• **TEXTO DE ORIGEN**
------

Una media hora después, cuando el convoy estaba detenido en la estación de El Pozo, un fortísimo estallido le reventó los oídos. "De inmediato supe que era una bomba, por el sonido, por la vibración, por todo. A los pocos días de estar en Bagdad aprendes a distinguir los distintos tipos de explosiones, algunas las sentimos muy cerca".

Santiago se puso en pie como un resorte. "Fueron sólo unos segundos. La gente corría y yo les decía que estuvieran tranquilos, que volvieran a sentarse porque ya había pasado todo. De pronto se hizo de noche".

La segunda explosión volteó a Santiago por los aires. Sólo más tarde comprendería que el piso se había hundido y su cuerpo yacía aprisionado sobre el suelo del vagón inferior.

"Había un silencio impresionante. Sólo llegaban algunos gemidos desde el andén. Mis gafas estaban rotas y tenía cristales incrustados en los ojos. Mentalmente fui repasando mi cuerpo. La cabeza estaba bien. No podía mover las piernas, pero las sentía perfectamente. La izquierda me dolía mucho. Estaba apoyado sobre el pecho de una persona que no respiraba, creo que era una mujer. Delante de mí había un hombre que tampoco se movía. Mi brazo derecho estaba aprisionado. Lo último que pude hacer fue sacar la mano de entre dos chapas y pedir auxilio".

Santiago recuerda con agradeciemiento a los voluntarios que subieron al vagón en los primeros momentos. "La gente se jugaba el tipo entrando allí para ayudarnos entre hierros retorcidos, sin saber si había más bombas".

------

• **DATOS EXTRAÍDOS**
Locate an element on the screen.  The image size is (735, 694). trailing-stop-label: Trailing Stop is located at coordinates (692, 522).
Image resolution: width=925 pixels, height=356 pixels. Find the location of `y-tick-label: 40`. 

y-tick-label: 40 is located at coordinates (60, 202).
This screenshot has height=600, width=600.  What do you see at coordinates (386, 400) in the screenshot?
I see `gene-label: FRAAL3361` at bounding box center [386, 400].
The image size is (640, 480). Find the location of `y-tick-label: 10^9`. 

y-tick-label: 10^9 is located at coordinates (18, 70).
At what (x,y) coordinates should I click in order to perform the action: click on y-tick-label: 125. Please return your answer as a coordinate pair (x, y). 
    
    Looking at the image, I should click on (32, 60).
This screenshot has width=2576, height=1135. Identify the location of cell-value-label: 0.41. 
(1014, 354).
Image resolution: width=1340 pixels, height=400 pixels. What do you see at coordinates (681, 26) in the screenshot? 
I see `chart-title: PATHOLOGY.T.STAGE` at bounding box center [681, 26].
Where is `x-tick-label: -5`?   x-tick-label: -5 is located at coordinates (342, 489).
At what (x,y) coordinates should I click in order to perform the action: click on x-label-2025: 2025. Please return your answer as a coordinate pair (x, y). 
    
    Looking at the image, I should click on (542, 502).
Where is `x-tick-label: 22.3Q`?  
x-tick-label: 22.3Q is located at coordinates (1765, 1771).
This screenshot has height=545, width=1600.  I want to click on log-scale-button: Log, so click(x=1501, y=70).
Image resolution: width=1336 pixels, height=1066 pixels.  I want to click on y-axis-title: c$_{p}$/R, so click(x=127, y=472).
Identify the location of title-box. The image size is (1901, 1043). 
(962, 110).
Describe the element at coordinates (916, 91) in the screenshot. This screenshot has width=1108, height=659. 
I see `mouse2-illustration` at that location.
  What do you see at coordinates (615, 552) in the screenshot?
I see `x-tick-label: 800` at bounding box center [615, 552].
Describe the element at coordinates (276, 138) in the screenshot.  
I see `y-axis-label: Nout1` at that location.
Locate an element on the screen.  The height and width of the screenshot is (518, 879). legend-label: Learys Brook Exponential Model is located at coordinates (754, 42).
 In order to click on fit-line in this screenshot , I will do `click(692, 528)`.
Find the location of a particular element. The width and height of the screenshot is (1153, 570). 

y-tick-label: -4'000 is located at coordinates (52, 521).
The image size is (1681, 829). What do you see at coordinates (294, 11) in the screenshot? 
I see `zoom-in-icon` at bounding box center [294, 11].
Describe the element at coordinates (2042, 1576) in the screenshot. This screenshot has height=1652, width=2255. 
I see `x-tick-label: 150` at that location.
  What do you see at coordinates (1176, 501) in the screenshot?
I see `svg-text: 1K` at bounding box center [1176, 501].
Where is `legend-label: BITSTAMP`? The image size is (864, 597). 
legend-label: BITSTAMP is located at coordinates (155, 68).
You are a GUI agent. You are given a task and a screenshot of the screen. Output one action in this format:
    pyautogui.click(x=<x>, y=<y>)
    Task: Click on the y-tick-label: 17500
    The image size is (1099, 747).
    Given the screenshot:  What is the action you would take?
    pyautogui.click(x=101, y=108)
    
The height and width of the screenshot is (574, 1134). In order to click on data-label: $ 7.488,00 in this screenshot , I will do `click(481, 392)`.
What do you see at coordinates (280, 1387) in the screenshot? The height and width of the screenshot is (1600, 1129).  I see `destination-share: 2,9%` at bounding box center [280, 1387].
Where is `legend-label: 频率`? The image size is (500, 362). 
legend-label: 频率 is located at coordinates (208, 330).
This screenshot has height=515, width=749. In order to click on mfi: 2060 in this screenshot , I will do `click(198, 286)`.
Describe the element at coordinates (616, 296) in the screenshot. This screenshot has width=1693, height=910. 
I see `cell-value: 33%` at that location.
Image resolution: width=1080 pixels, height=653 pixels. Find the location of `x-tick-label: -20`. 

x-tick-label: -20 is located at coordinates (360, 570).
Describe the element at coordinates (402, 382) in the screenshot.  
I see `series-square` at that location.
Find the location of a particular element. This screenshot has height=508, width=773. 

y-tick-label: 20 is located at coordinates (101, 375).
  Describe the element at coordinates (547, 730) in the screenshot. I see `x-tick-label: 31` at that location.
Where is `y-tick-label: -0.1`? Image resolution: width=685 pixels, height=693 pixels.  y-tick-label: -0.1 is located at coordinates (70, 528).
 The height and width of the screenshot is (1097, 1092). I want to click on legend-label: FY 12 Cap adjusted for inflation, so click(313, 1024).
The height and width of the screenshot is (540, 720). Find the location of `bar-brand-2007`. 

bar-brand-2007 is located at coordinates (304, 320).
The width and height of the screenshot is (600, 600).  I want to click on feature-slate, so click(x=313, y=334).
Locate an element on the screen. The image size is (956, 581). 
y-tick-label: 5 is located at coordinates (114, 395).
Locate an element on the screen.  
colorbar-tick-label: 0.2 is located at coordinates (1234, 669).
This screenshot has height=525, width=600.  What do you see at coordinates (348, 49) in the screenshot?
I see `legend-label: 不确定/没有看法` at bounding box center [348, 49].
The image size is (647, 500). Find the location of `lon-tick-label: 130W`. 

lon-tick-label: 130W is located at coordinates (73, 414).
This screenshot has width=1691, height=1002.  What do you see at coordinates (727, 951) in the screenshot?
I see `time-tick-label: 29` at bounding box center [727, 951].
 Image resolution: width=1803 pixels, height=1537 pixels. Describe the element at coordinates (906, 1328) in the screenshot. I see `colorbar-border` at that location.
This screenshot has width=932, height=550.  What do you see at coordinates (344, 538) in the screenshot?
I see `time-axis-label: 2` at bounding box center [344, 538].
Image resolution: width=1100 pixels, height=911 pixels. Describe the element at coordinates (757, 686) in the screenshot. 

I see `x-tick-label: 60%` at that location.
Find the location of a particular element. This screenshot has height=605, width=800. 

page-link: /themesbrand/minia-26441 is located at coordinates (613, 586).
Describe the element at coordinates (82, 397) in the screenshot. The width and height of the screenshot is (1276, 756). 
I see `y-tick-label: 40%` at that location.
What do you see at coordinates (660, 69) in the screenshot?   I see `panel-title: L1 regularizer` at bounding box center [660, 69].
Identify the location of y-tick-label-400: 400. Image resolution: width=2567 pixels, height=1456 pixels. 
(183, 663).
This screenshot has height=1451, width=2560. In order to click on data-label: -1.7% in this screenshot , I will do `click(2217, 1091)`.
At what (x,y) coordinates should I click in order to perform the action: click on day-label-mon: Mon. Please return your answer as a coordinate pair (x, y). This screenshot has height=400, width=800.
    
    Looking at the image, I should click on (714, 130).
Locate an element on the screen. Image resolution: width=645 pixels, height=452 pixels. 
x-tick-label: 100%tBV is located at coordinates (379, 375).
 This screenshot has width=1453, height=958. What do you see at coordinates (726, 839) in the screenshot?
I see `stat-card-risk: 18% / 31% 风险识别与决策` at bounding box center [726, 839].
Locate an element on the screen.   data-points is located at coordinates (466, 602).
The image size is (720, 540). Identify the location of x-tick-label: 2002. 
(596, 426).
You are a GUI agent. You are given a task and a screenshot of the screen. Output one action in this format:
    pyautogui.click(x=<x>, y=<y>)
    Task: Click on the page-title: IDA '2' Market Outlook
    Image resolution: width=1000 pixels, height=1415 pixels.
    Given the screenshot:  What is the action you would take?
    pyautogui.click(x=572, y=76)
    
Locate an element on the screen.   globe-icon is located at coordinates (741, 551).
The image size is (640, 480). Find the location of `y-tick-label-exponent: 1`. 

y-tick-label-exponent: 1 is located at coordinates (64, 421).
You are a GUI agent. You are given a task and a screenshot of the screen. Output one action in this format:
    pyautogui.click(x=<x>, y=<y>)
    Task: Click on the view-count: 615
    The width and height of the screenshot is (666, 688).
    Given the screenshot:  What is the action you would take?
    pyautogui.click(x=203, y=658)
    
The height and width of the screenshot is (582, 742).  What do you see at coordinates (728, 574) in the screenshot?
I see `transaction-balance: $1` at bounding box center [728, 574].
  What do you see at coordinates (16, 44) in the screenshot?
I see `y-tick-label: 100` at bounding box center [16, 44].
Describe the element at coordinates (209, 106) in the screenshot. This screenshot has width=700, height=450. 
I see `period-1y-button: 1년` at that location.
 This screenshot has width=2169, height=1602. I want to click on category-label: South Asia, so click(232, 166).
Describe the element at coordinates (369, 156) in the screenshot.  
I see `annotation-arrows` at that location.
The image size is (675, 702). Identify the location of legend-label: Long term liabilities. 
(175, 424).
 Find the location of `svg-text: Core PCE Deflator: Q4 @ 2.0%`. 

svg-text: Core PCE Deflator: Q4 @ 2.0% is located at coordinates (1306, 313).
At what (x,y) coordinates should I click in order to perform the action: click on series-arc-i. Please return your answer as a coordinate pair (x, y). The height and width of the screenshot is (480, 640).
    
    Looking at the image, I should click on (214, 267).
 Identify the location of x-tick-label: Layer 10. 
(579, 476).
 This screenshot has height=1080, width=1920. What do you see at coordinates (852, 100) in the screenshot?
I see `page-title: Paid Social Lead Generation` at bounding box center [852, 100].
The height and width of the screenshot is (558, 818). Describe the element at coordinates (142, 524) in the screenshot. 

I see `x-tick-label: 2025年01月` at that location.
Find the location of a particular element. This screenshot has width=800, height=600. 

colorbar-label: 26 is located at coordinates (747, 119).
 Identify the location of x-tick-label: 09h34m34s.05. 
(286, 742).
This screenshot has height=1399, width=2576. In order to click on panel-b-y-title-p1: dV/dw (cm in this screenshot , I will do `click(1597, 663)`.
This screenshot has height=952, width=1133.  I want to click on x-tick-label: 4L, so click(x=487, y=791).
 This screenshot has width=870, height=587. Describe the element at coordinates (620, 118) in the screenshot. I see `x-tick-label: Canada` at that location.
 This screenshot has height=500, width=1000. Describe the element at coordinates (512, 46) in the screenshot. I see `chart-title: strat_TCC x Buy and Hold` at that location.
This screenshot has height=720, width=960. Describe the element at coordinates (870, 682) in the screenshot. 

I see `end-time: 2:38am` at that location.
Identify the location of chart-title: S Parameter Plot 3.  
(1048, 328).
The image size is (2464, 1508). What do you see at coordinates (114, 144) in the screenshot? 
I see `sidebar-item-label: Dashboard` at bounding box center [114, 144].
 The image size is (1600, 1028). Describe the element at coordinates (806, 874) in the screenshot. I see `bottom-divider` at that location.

------

• **QUÉ SE NECESITA**
Continúa, por favor, el relato de Santiago sobre la explosión en el tren a partir del punto en que termina. Las entradas proceden de una fuente distinta.

• **RESULTADO DEL EJERCICIO**
"Intentaron sacarme y no pudieron. Vino un bombero y tampoco. Luego llegaron más y por fin lo consiguieron. Me tumbaron en un banco de la estación. Les dije mi nombre, que era militar y dónde estaba destinado. Yo quería avisar a mi familia o al trabajo. Me metieron en un furgón, pensé que era una ambulancia, pero al parecer pertenecía a la Policía Nacional. Escuchaba a una mujer que iba gritando ¡Échense a la derecha! y no sé por qué, en aquellas circunstancias, esa voz me hizo gracia".

Como a la mayoría de los heridos, lo llevaron al Doce de Octubre, pero debido a las graves quemaduras que sufría lo trasladaron al hospital de Getafe. "Entré bastante mal. Tenía quemaduras en las piernas, las manos y la cara. Luego descubrieron que los pulmones estaban bastante dañados y tenía múltiples fracturas. El traumatólogo me confesó: 'La verdad, Santiago, es que nadie dábamos un duro por tí".

Pasó dos semanas sedado y entubado. "Esos días están en blanco para mí. Los pasé en mi pozo. Yo pensaba que cuando una persona está sedada su mente no trabaja. Mi sorpresa fue que trabaja a una velocidad de vértigo. Yo veía caras, escuchaba voces, creía identificar lugares, pero no sé si correspondían a la realidad".

Santiago salió del hospital a las seis semanas del 11-M. Ahora acude dos o tres veces al mes y sólo tiene palabras de elogio para el personal que lo atendió. Las mayores secuelas las padece en su pierna izquierda, que le mantiene en una silla de ruedas, "mi triciclo", la llama. Ya ha sufrido dos operaciones y necesitará alguna más, pero no desespera.

"Tengo que dar gracias a Dios porque me ha dado una segunda oportunidad", afirma. Ni siquiera se muestra sorprendido de que lograra salir indemne del infierno de Irak para darse de bruces con el horror en Madrid. "Son paradojas de la vida", comenta. "Nuestro error es creernos que estamos a salvo en casa".